INSTRUCTIONS FOR THE TASK ▸ Every line of the entries below that includes "computer" belongs in the answer, copied as written.

DATASET CONTENT ▸
★ ★ ★

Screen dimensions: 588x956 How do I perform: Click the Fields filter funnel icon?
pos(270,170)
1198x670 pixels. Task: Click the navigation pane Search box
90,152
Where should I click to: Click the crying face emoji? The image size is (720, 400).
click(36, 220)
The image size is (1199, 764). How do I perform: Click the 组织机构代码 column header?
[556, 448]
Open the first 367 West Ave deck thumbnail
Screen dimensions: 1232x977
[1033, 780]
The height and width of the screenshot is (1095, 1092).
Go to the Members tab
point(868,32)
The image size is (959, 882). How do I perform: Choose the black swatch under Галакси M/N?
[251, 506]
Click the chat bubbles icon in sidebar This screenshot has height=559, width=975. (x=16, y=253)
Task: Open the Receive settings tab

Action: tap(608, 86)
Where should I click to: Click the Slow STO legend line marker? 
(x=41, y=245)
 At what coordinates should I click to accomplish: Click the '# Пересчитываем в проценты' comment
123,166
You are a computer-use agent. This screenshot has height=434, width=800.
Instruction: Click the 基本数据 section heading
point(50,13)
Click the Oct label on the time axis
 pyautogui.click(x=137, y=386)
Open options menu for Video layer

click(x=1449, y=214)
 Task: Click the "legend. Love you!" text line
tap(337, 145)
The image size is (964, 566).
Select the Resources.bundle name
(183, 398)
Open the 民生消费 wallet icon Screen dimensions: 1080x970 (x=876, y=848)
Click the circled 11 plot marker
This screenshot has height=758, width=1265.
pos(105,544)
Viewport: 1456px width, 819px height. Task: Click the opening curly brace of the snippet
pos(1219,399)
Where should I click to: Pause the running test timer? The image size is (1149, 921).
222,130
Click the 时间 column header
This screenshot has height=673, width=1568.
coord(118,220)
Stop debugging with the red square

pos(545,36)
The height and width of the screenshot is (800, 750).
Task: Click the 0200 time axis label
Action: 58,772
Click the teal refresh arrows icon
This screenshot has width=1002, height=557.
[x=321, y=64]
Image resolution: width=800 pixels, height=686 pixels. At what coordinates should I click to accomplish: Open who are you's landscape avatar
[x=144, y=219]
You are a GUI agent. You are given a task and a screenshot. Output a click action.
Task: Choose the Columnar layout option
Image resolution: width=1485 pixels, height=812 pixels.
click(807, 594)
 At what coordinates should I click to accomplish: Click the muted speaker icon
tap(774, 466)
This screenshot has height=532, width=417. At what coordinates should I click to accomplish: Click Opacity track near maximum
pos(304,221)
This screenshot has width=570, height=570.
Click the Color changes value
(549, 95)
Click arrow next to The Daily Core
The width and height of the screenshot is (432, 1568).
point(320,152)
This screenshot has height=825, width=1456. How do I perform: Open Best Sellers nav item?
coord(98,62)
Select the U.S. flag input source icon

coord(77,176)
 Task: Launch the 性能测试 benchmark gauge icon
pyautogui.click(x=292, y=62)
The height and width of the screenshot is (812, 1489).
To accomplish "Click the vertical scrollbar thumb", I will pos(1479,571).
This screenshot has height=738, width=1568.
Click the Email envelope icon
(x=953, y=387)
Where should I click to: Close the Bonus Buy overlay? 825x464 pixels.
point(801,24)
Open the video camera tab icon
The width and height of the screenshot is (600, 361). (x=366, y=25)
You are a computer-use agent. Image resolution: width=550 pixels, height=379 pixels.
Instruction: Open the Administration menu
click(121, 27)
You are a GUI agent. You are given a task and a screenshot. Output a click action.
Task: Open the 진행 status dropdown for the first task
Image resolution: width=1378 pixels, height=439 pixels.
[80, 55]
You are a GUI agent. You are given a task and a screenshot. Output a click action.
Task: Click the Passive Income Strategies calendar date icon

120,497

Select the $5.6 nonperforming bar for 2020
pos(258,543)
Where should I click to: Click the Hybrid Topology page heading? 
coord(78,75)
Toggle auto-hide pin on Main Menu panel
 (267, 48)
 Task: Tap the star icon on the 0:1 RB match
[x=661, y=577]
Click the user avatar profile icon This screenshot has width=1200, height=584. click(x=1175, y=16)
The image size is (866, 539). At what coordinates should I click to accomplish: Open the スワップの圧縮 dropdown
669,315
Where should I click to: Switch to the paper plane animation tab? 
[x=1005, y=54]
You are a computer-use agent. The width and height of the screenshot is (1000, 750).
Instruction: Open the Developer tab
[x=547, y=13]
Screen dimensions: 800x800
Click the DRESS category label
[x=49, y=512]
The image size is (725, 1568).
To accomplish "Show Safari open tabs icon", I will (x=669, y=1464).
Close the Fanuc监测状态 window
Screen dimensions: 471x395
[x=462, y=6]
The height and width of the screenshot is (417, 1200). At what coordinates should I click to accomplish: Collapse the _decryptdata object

★ ★ ★

EXERCISE OUTPUT ▸
You are a computer-use agent. This screenshot has height=434, width=800.
You are a computer-use agent. Image resolution: width=550 pixels, height=379 pixels.
You are a computer-use agent. The width and height of the screenshot is (1000, 750).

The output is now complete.